Wow, thanks for all the replies everyone! 
I'm
in the process of following the Rule of Three in my code; after some
trial and error, I have a handle on the concept.  It's a small project,
so I won't be using smart pointers yet - however I'll keep them in mind
for future projects.

 

Once again, thanks for all the insight and time!

 

As jwezorek says, you do want to learn and use smart pointers. Even in small projects. Smart pointers and STL containers are the preferred way of managing memory so that you don't have a leak.

 

The rule of three has it's place, but smart pointers make it much more rare.

 

I think you would be on a better track learning the Rule of Two and RAII (repeated because it was likely lost in the slew of other previous replies).

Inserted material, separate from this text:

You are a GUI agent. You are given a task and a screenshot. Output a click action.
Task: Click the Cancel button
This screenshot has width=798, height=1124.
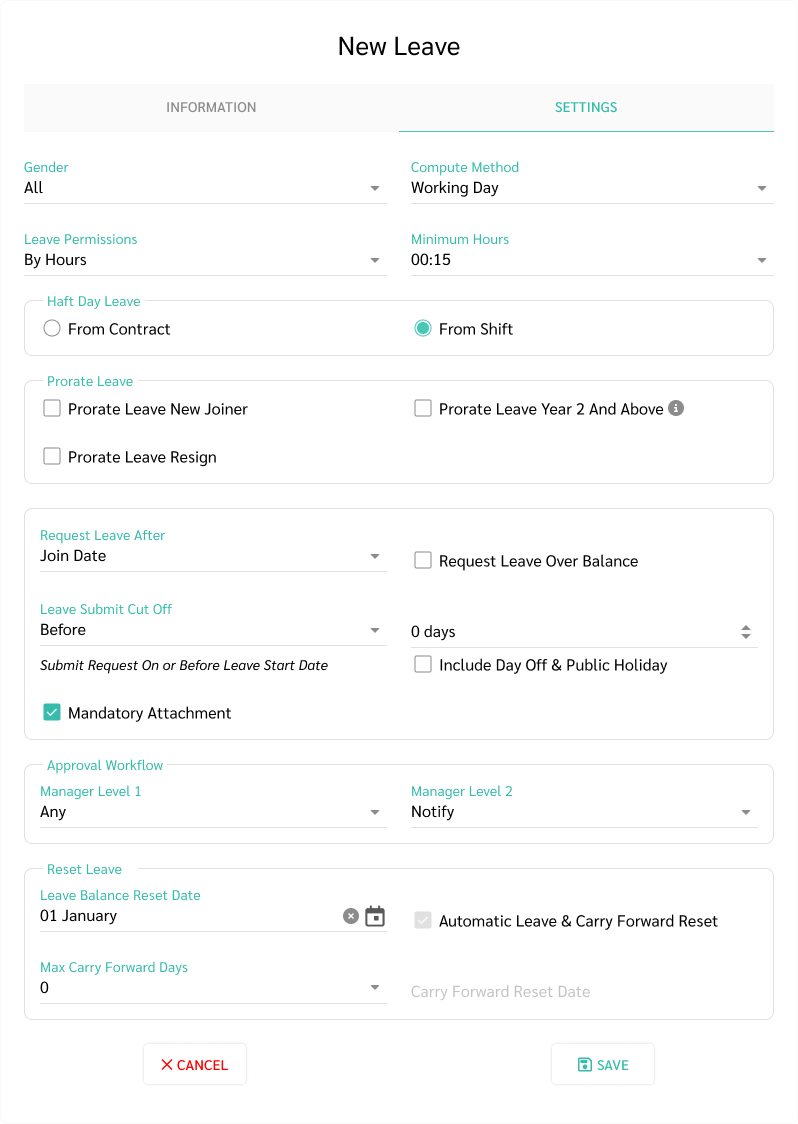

Honestly, RAII probably takes priority over either Rule or Three or Rule of Two, which is not to say the rules are not important, but RAII is just such a core principal that can and should be applied vigorously throughout all of your code, as it prevents memory leaks (even complicated ones caused by exceptions), failure to release file handles, failure to leave critical sections, failure to delete pointers, etc.

 

Failure to follow one of the Rules of X will bite you in the ass when you copy complex objects, but from a performance standpoint that is something you should be trying to avoid as much as possible anyway.  While it is still sometimes necessary to copy complex objects, you will get bitten in the ass far more often by failing to release some resource or leave a critical section, as these cases simply happen magnitudes more often in practice than copying complex objects.

 

So once you have thoroughly employed RAII, Rule of Three no longer makes sense.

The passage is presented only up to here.